While pneumatic conveyors have a host of advantages over other methods of transporting products, two drawbacks commonly cited are its relatively high energy costs and the need for back up against power outages.
In some material delivery scenarios these drawbacks can be overcome by combining pneumatic power with magnetism. Permanent magnets can be driven by non-continuous pulses of air pressure or vacuum pressure, and transported products retained in place by the magnetism even when power is off.
The use of magnets on production lines is, of course, well-proven technology. Magnetism is widely used for gripping sheet metals for rotation and stability whilst drilling, milling or laser welding. Robotic car production lines are a familiar example. Magnetism has clear advantages over suction cups as a way of lifting sheet steel components into place. It uses less energy and doesn’t have to drop the part if the power disconnects.
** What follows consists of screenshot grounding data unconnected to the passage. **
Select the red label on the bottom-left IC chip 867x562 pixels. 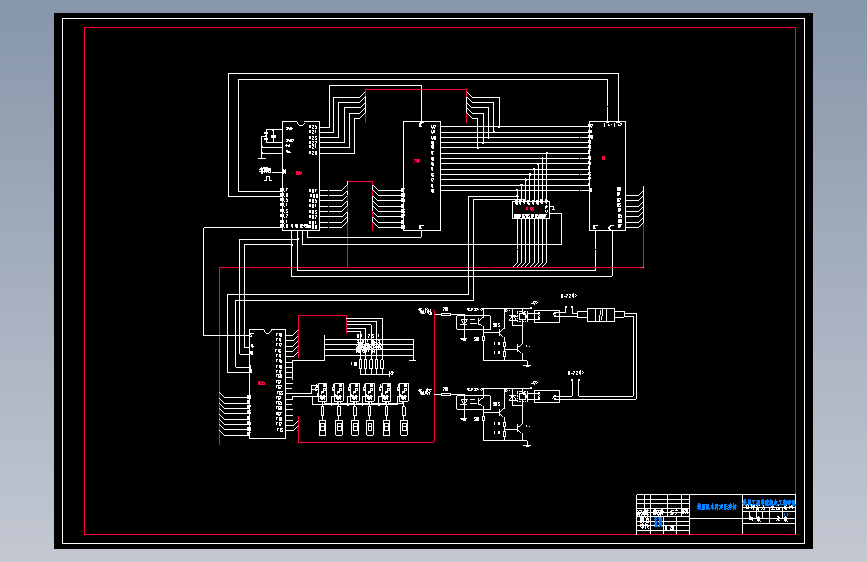[262, 383]
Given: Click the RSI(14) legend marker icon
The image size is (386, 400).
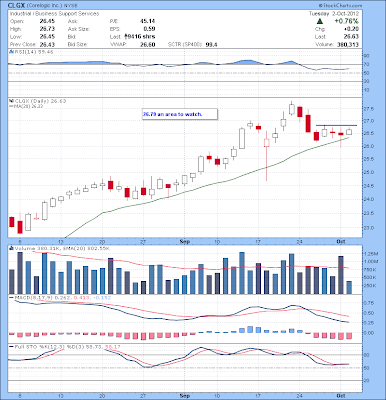Looking at the screenshot, I should 10,52.
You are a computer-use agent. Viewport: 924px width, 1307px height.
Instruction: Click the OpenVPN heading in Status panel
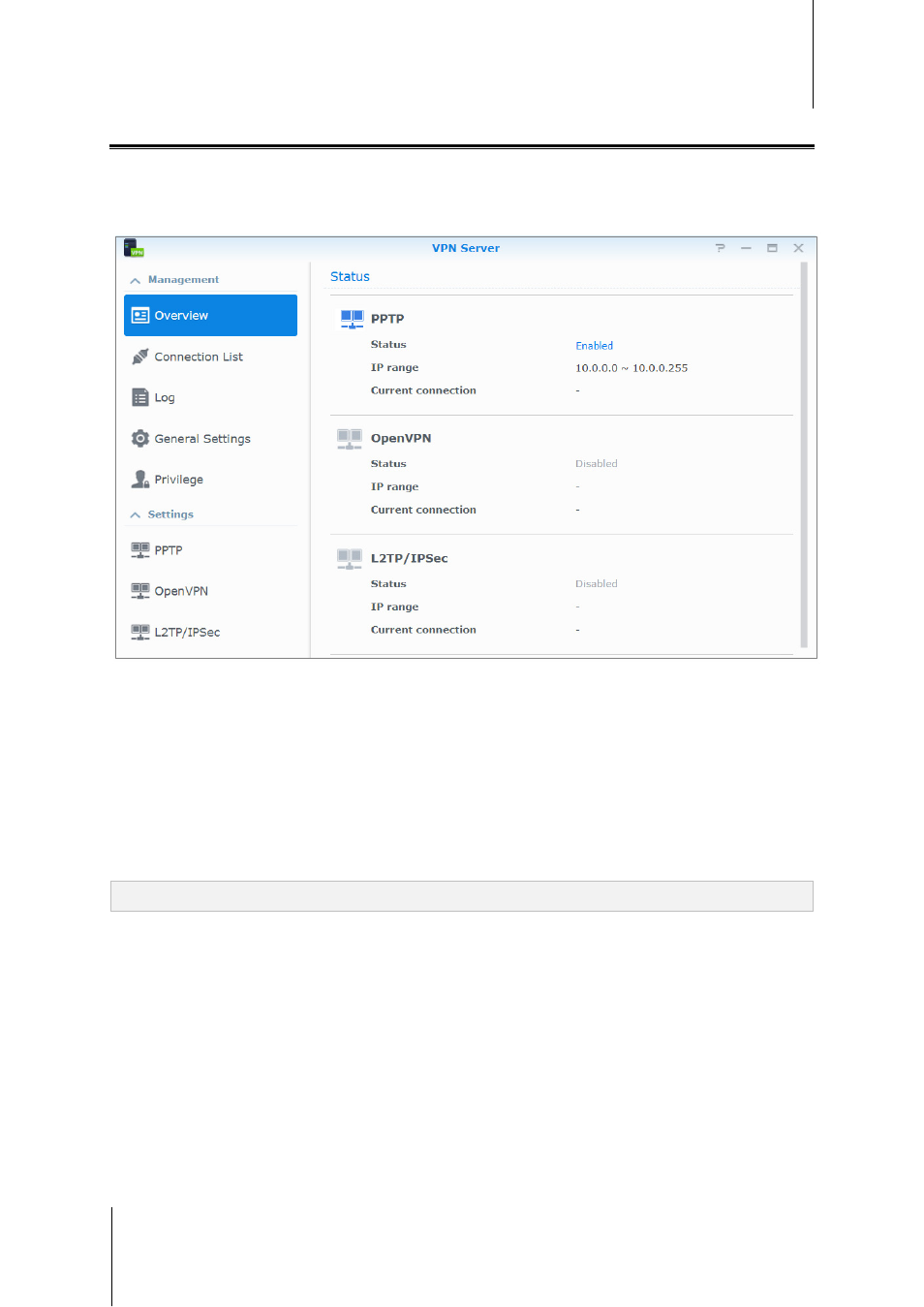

For separation, magnetism has been used on conveyors since at least 1844, e.g. for separating wolframite from cassiterite. It requires a little ingenuity embedding the same principle into pneumatic lines, but technology is well advanced and equipment readily available.
A common application is in safeguarding foodstuffs from contamination by fine ferrous pollutants. This will often be a dilute phase scenario and involve inline plate magnets within the vacuum conveyor tube controlled through compression couplings. Non-corroding rare earth magnets and silicone seals with sanitary approval for food contact are commonly used. An ideal location is on the outside of an elbow in the conveying tube or in a bottom position where layers typically move more slowly. A variety of methods are available for removing the trapped contaminant, for example a drawer magnet can be cleaned in place with one quick pull.
Nevertheless, many people still don’t immediately think of magnetism within vacuum conveying scenarios, especially for moving particulates and non-ferrous materials. Yet pneumatics and magnetism can often be combined into solutions for specific processes and situations. A conveying specialist like http://www.aptech.uk.com/pneumatic-conveying/vacuum-conveying/ can design bespoke solutions for many industrial scenarios using combinations of magnets and pneumatic control systems.
Pneumatics are often the ideal way to control other processes, whether based on pneumatic, magnetic or mechanical technologies. Pneumatically controlled permanent magnets only need pulses of compression to switch them on and off – something that is also easy to fully program and/or centrally control.